August 9, 2022

Unacceptable risk in abuse cases: a shift in the law

Publications | Resources

By Christopher Ragozzino, Associate & Rocky Zhou, Lawyer

Five judges of the appellate jurisdiction of the Federal Circuit and Family Court of Australia (FCFCOA) recently found against a father who was alleged to have sexually abused his child.

The Background

The appellant father and respondent mother are the parents of four children. The eldest son was 10 years at the time of judgment.

In April 2018, when the eldest son was nearly seven years of age, he alleged in the presence of several adults and children that the father sexually assaulted him. Two days later, the mother confronted the father about the allegation, which the father denied.

Following the alleged incident, the child was interviewed by the police three times. The father was charged with rape, but this charge was later withdrawn by the police.

As a result of the allegations against the father, the mother withheld the children from spending time with him. The father commenced parenting proceedings in July 2018 to spend time with the children. Interim orders were eventually made for the children to spend professionally supervised time with the father.

In September 2020, final consent orders were made for the children to live with the mother and to spend unsupervised time with the father following a period of graduated supervision. Before the orders took effect the State child welfare agency stepped in and commenced child welfare proceedings seeking orders that the children live with the mother and spend only supervised time with the father. These welfare orders overrode the parenting orders which were in place.

The decision at trial

The father commenced fresh proceedings. In response to this the child welfare agency agreed to participate as a party and abandon the welfare proceedings.

The central issue before the trial Judge was the allegation that the father posed an unacceptable risk of harm to the children. The mother and the child welfare agency both contended that he did, whilst the father denied this, claiming the mother encouraged the child to make false allegations against him.

The judge ultimately found that the father did present an unacceptable risk to the children if he spent unsupervised time with them, despite there being no positive finding that he had sexually abused the child. Orders were subsequently made providing the father with only supervised time with the children.

The appeal

The father then appealed to the appellate division of the FCFCOA. On appeal, the court agreed with the decision of the trial judge.

The court confirmed that, in cases where allegations of child sexual abuse are made, it is incorrect to deal with the risk of the abuse being proven on the balance of probabilities, in the same way as facts are proven. The appellate court agreed with comments made by the trial judge that “the evidentiary fact-finding exercise is conducted to the standard of on the balance of probabilities pursuant to s 140 of the Evidence Act whereas the predictive consideration of unacceptable risk, not being limited to findings of past fact, looks more to “possibilities”.
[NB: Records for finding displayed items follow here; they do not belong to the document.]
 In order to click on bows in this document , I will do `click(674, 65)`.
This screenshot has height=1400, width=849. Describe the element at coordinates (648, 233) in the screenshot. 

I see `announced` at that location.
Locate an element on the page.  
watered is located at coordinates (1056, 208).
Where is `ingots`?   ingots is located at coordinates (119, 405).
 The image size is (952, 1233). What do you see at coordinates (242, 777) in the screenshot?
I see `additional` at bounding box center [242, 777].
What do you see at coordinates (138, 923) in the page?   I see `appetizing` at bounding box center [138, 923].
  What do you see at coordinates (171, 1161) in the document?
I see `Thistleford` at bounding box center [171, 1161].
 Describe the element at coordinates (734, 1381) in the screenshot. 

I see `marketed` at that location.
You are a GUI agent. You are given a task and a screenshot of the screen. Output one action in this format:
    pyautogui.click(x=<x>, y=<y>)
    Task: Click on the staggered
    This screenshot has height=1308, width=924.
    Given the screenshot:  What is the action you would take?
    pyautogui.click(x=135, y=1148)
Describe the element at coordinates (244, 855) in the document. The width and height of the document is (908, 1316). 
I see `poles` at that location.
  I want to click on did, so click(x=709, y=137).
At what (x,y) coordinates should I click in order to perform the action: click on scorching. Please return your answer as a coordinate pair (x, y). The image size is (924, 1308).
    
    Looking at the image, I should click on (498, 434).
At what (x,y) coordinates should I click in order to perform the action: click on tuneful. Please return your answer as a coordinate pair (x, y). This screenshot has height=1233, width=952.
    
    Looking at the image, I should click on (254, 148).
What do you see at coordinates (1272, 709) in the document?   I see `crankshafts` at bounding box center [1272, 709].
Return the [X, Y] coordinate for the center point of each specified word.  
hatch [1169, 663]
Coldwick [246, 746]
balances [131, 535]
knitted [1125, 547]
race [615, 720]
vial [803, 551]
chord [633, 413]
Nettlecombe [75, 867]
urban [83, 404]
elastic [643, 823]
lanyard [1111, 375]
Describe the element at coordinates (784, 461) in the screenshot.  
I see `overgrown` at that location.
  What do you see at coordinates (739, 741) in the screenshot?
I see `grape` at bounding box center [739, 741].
Whether or not abuse has occurred is a finding of fact made by the judge after hearing the evidence. The applicable rules of evidence apply to this question. Then, the court looks at whether unacceptable risk exists, based on known facts and circumstances. The finding of unacceptable risk is one that the Judge makes, at their discretion, considering the facts and circumstances of the case.

Take-away points

  • This decision reinforces how the court will consider allegations of abuse in family law parenting proceedings. As is evident in this case, a positive finding of fact that sexual abuse occurred is not required when making the finding that a parent poses an unacceptable risk of harm to children.
  • The two questions are: whether or not allegations of abuse are proven on the balance of probabilities and whether or not an unacceptable risk of harm is demonstrated. In terms of assessing whether there is an unacceptable risk of harm, the correct test is directed at assessing the possibility of a child being harmed in the future and whether that possibility amounts to an unacceptable risk.
  • Attention should be given to risks of harm, even if they are improbable eventualities.
  • If issues of risk arise, a family violence intervention order can provide initial protection for a child.

A special leave application has recently been lodged with the High Court of Australia following this decision. We will update this article as the application progresses.